On Thu, 21 Apr 2016 at 18:26 Kostya Kulagin <kkula...@gmail.com> wrote:

> Thanks for reply.
>
> Maybe I would need some advise in this case. My situation: we have a
> stream of data, generally speaking <Long;String> tuples where long is a
> unique key (ie there are no tuples with the same key)
>
> I need to filter out all tuples that do not match certain lucene query.
>
> Creating lucene index on one entry is too expensive and I cannot guess
> what load in terms of number of entries per second would be. Idea was to
> group entries by count, create index, filter and stream remaining tuples
> for further processing.
>
> As a sample application if we replace lucene indexing with something like
> String's 'contains' method source would look like this:
>
>
> StreamExecutionEnvironment env = 
> StreamExecutionEnvironment.getExecutionEnvironment();
> DataStreamSource<Tuple2<Long, String>> source = env.addSource(new 
> SourceFunction<Tuple2<Long, String>>() {
>   @Override
>   public void run(SourceContext<Tuple2<Long, String>> ctx) throws Exception {
>     LongStream.range(0, 30).forEach(l -> {
>       ctx.collect(Tuple2.of(l, "This is " + l));
>
>
>     });
>   }
>
>   @Override
>   public void cancel() {
>
>   }
> });
>
> And I need lets say to window tuples and preserve only those which
> value.contains("3").
> There are no grouping by key since basically all keys are different. I
> might not know everything about flink yet but for this particular example -
> does what you were saying make sense?
>
>
> Thanks!
> Kostya
>
>
>
>
>
>
> On Thu, Apr 21, 2016 at 11:02 AM, Aljoscha Krettek <aljos...@apache.org>
> wrote:
>
>> Hi,
>> if you are doing the windows not for their actual semantics I would
>> suggest not using count based windows and also not using the *All windows.

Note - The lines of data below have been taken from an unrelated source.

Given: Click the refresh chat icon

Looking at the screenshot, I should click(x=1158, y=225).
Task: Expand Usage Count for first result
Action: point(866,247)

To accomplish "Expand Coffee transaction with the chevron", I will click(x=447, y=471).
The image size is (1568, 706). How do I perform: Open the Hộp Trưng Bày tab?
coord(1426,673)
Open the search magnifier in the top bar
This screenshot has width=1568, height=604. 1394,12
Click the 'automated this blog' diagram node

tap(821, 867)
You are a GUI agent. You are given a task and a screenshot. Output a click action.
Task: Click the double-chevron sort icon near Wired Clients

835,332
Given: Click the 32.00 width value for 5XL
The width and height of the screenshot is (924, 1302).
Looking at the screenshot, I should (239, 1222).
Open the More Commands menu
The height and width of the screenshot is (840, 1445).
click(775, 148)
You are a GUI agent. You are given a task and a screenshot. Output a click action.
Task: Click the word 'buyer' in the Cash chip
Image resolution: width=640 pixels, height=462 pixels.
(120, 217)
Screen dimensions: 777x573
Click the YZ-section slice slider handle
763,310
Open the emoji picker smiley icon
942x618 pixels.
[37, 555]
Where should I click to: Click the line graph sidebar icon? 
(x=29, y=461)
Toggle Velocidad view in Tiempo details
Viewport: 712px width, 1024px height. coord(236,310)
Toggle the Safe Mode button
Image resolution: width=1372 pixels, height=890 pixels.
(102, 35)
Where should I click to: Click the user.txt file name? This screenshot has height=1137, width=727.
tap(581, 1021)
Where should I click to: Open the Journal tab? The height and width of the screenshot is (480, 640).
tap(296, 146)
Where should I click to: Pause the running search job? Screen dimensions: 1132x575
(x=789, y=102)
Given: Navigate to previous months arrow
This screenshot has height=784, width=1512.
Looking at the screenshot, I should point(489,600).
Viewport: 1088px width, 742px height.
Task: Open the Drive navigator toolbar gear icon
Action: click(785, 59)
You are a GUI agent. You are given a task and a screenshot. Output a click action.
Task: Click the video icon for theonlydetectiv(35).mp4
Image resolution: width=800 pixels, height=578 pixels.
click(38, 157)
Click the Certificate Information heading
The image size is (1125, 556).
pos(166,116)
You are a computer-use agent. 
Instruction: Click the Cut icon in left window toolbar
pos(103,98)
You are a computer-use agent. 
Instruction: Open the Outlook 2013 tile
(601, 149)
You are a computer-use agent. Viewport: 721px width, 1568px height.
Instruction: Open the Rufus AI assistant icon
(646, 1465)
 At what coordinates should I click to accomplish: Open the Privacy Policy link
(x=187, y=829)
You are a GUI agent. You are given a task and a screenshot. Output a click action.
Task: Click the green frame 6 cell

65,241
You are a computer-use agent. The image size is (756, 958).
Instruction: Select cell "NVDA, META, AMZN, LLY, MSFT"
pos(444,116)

>> The *All windows are all non-parallel, i.e. you always only get one
>> parallel instance of your window operator even if you have a huge cluster.
>>
>> Also, in most cases it is better to not use a plain WindowFunction with
>> apply because all elements have to be buffered so that they can be passed
>> as an Iterable, Iterable<Long> in your example. If you can, I would suggest
>> to use a ReduceFunction or FoldFunction or an apply() with an incremental
>> aggregation function: apply(ReduceFunction, WindowFunction) or
>> apply(FoldFunction, WindowFunction). These allow incremental aggregation of
>> the result as elements arrive and don't require buffering of all elements
>> until the window fires.
>>
>> Cheers,
>> Aljoscha
>>
>> On Thu, 21 Apr 2016 at 16:53 Kostya Kulagin <kkula...@gmail.com> wrote:
>>
>>> Maybe if it is not the first time it worth considering adding this thing
>>> as an option? ;-)
>>>
>>> My usecase - I have a pretty big amount of data basically for ETL. It is
>>> finite but it is big. I see it more as a stream not as a dataset. Also I
>>> would re-use the same code for infinite stream later...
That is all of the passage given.